Banks shifted duties to other cities and had some New York-based employees working at home as exchanges closed so financial industry employees wouldn’t risk their lives amid the largest Atlantic tropical storm system recorded. Sandy forced the halt of subways and the interruption of electricity, and U.S. stock trading was canceled yesterday and today, the first time weather caused consecutive days of shutdowns for exchanges since 1888.
Predictions of an 11-foot storm surge prompted Goldman Sachs to stack sandbags around its West Street office in Lower Manhattan, home to some of the world’s largest financial firms, as the city ordered downtown neighborhoods evacuated. Partial shutdowns included offices of the nation’s three biggest banks, JPMorgan, Bank of America Corp. and Citigroup Inc. (C)
“We operate in 60 countries and have these types of events happen outside the U.S. more commonly than they do in places like New York,” said JPMorgan co-Chief Operating Officer Frank Bisignano in a Bloomberg Television interview with Erik Schatzker and Stephanie Ruhle. “We’ve seen tsunamis in Asia, we’ve seen floods in India and managed through volcanoes in Chile. Until the event occurs, you really don’t know the impact on your business.”
Fixed-income trading at Goldman Sachs was mostly limited to money markets and ensuring clients had funding they needed to meet obligations that are coming due, said a person familiar with the bank, who declined to be identified because the information is private. Plans may be the same today, according to the person.
Goldman Sachs is counting on employees in locations including London and Salt Lake City, with the West Street office scheduled to be closed today, according to a memo from Chief Administrative Officer Jeffrey Schroeder.
Consolidated Edison Inc., New York City’s utility, said late yesterday it was cutting power to parts of lower Manhattan as flood waters threatened underground electrical systems. The cuts affected more than 5,000 customers, the utility said.
JPMorgan, the biggest U.S. bank, closed all buildings and branches in New York’s Zone A, the mandatory evacuation area, the four main heads of retail and mortgage operations said in an e-mail to the bank’s 160,000 retail employees. Bisignano said in the interview the New York-based company has about 35,000 people who may be affected by the storm.

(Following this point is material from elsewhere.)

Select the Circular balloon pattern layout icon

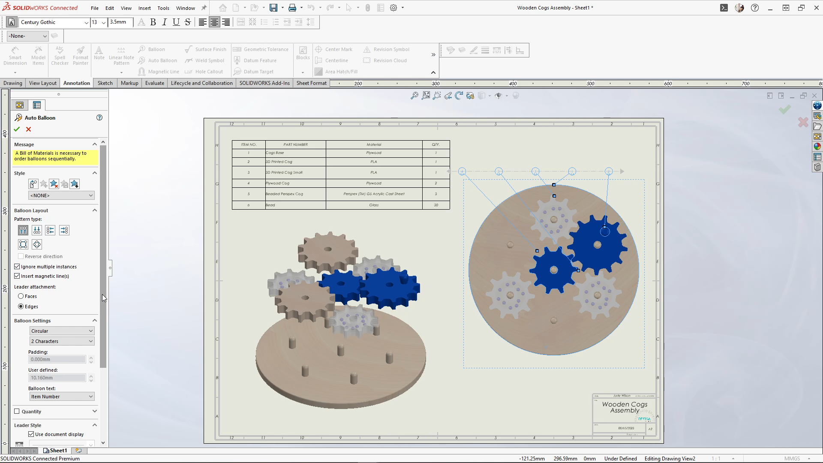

While some trading still occurred, “it was a very light day, I mean very, very light,” Bisignano said. “Even though there’s fabulous remote ability by every company in this industry, including by our clients, you saw most people focused on safety at home.”
More than 20,000 of Morgan Stanley (MS)’s employees used remote connections to work from home, according to a staff memo from Jim Rosenthal, chief operating officer of the New York-based investment bank.
Citigroup’s main U.S.-based trading office at 388-390 Greenwich Ave. is included in New York’s mandatory evacuation order, as are some branches and an office at 111 Wall St., according to the bank.
Bank of America, the second-biggest U.S. lender by assets, said it closed its offices at Two and Four World Financial Center as well as all of its New York City branches and Merrill Lynch wealth-management offices in New York and the mid-Atlantic markets.
American Express Co. (AXP), the credit-card lender with headquarters in Lower Manhattan, will shut all its offices in the tri-state region today, the second straight day of closures, a spokeswoman said.
European-based firms including Deutsche Bank AG (DBK), Credit Suisse, UBS AG (UBSN) and BNP Paribas SA (BNP), which have offices outside of the mandatory evacuation zone, made arrangements to provide transportation and hotels for workers.
UBS booked hotels for staff in Manhattan, Stamford, Connecticut, and Weehawken, New Jersey, according to Karina Byrne, a spokeswoman at the Zurich-based bank. Paris-based BNP Paribas told all non-critical workers to work from home and is providing hotel rooms for staff who are reporting to the office, said Cesaltine Gregorio, a New York-based spokeswoman.